* EXERCISE GOAL
Each of the entries below should be written out exactly as it reads.

Stored data

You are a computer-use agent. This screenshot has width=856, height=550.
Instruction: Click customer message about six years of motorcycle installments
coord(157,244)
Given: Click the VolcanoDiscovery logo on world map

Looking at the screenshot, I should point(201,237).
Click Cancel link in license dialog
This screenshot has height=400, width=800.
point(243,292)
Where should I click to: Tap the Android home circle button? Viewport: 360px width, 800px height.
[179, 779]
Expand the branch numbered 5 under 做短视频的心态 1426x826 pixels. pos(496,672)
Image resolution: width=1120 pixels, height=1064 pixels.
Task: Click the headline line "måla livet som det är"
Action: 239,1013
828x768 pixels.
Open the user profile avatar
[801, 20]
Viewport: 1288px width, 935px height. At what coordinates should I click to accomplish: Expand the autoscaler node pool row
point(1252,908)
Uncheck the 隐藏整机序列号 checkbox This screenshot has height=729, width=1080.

* RESPONSE TO THIS TASK
You are a computer-use agent. This screenshot has width=856, height=550.
Instruction: Click customer message about six years of motorcycle installments
coord(157,244)
Given: Click the VolcanoDiscovery logo on world map

Looking at the screenshot, I should point(201,237).
Click Cancel link in license dialog
This screenshot has height=400, width=800.
point(243,292)
Where should I click to: Tap the Android home circle button? Viewport: 360px width, 800px height.
[179, 779]
Expand the branch numbered 5 under 做短视频的心态 1426x826 pixels. pos(496,672)
Image resolution: width=1120 pixels, height=1064 pixels.
Task: Click the headline line "måla livet som det är"
Action: 239,1013
828x768 pixels.
Open the user profile avatar
[801, 20]
Viewport: 1288px width, 935px height. At what coordinates should I click to accomplish: Expand the autoscaler node pool row
point(1252,908)
Uncheck the 隐藏整机序列号 checkbox This screenshot has height=729, width=1080.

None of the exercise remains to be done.